- [WHAT NEEDS TO BE DONE] Write out, word for word, the entries from the line with "Follow the highlighted perfume algorithm link" through the last line, both included. Leave the pictures out.
┄┄┄┄┄┄┄┄┄┄┄┄┄┄┄┄┄┄┄┄
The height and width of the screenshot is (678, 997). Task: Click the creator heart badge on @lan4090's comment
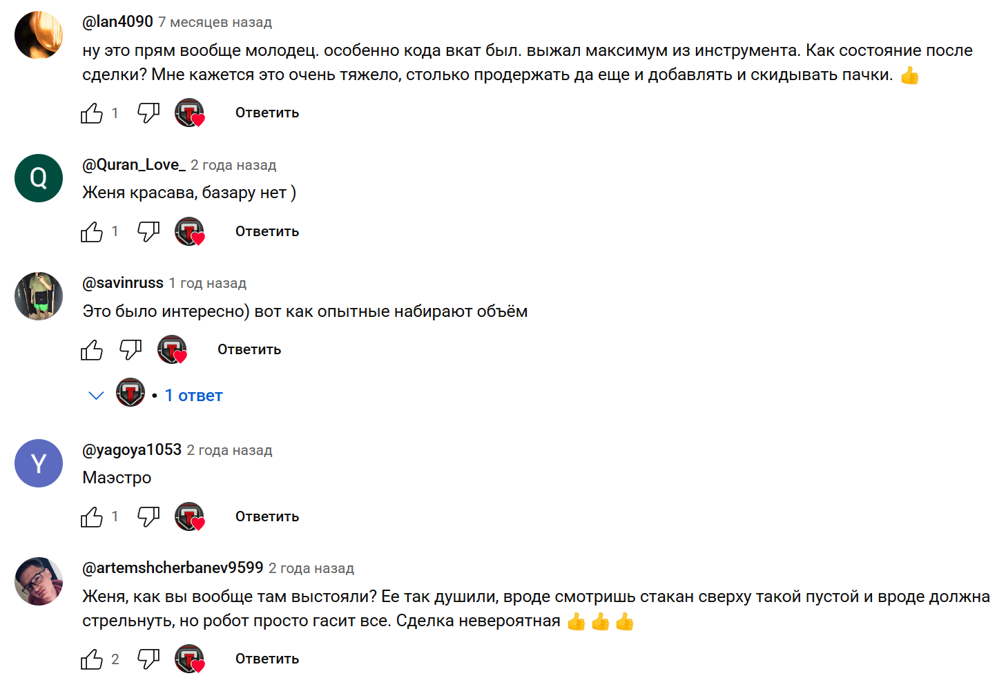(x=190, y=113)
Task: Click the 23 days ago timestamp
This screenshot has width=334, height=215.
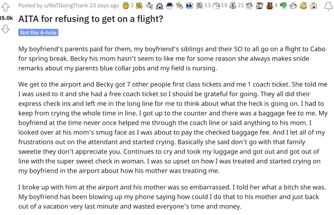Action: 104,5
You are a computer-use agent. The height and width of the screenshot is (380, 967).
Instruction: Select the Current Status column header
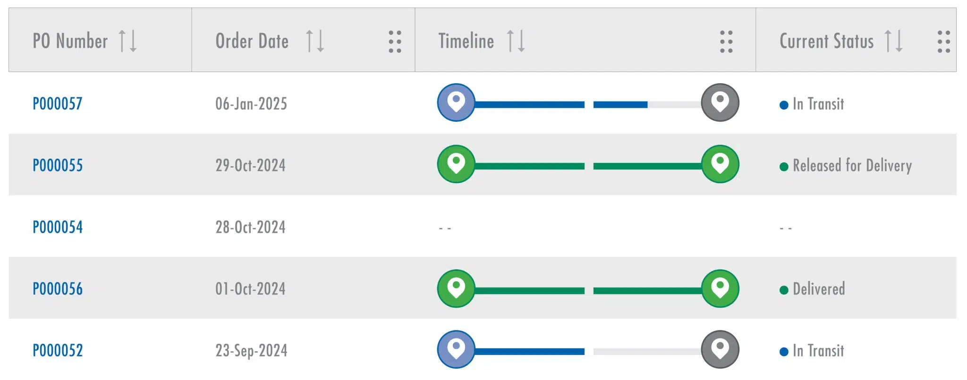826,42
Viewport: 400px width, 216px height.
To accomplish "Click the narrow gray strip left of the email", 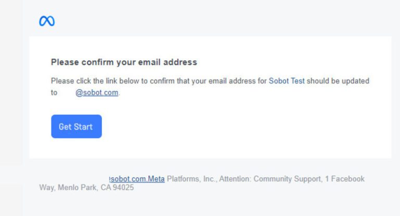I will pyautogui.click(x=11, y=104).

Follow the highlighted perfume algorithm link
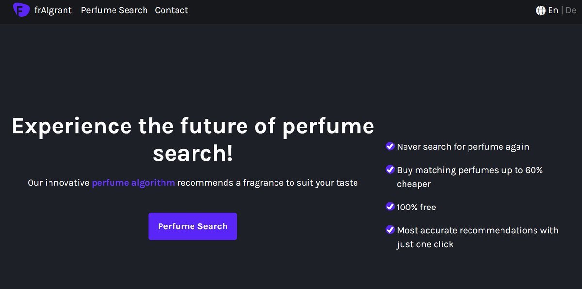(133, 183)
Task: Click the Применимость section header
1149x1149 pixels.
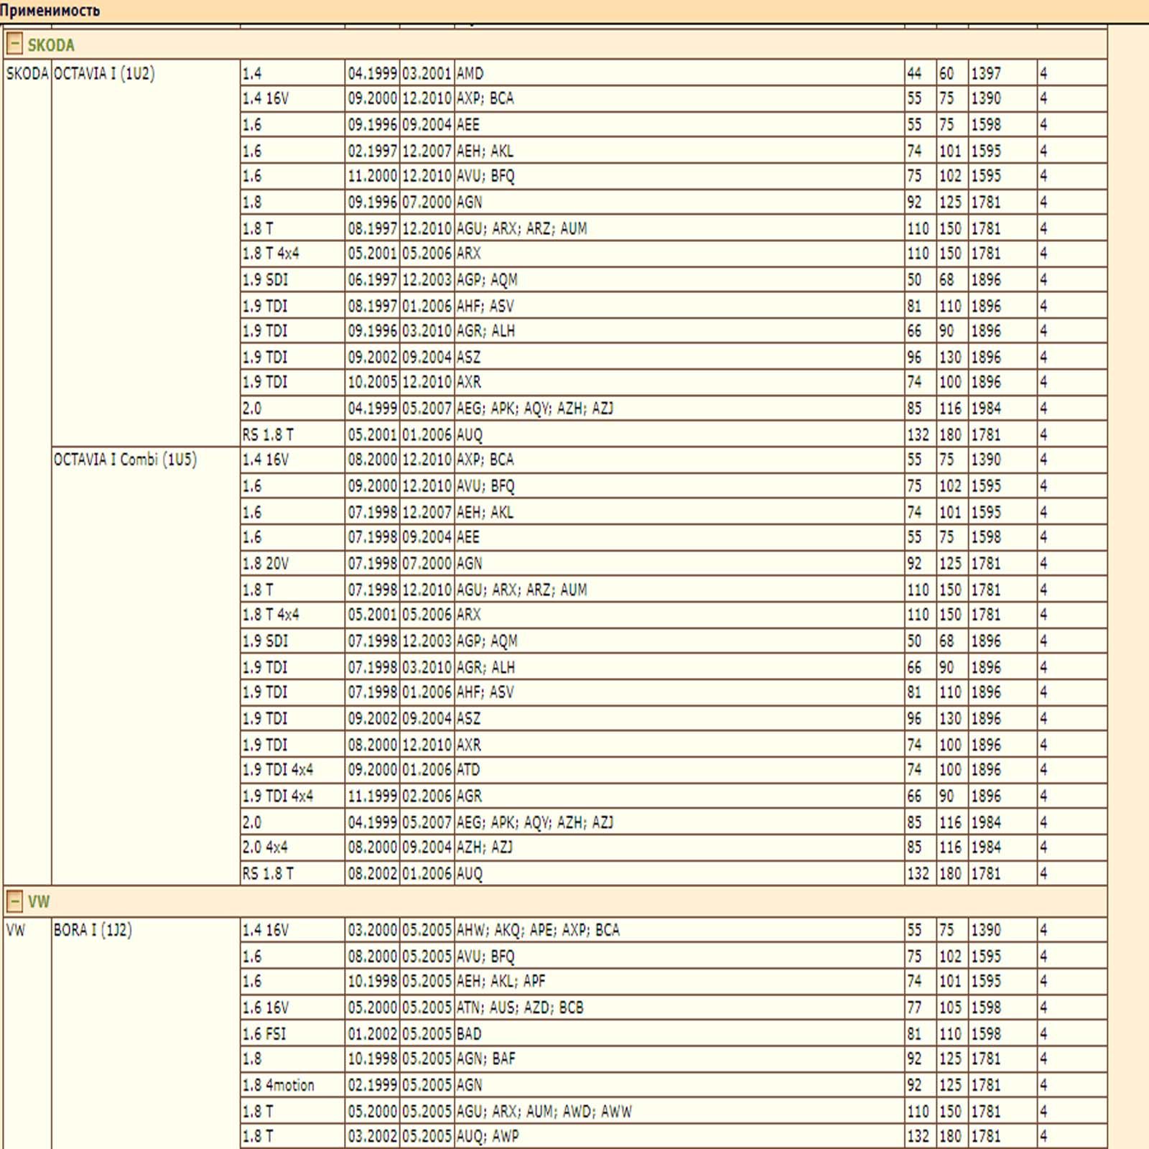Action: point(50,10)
┄┄┄┄┄┄┄┄┄┄┄┄┄┄┄┄┄┄┄┄
- [WRITTEN SOLUTION]
Follow the highlighted perfume algorithm link
(133, 183)
Task: Click the Применимость section header
1149x1149 pixels.
Action: point(50,10)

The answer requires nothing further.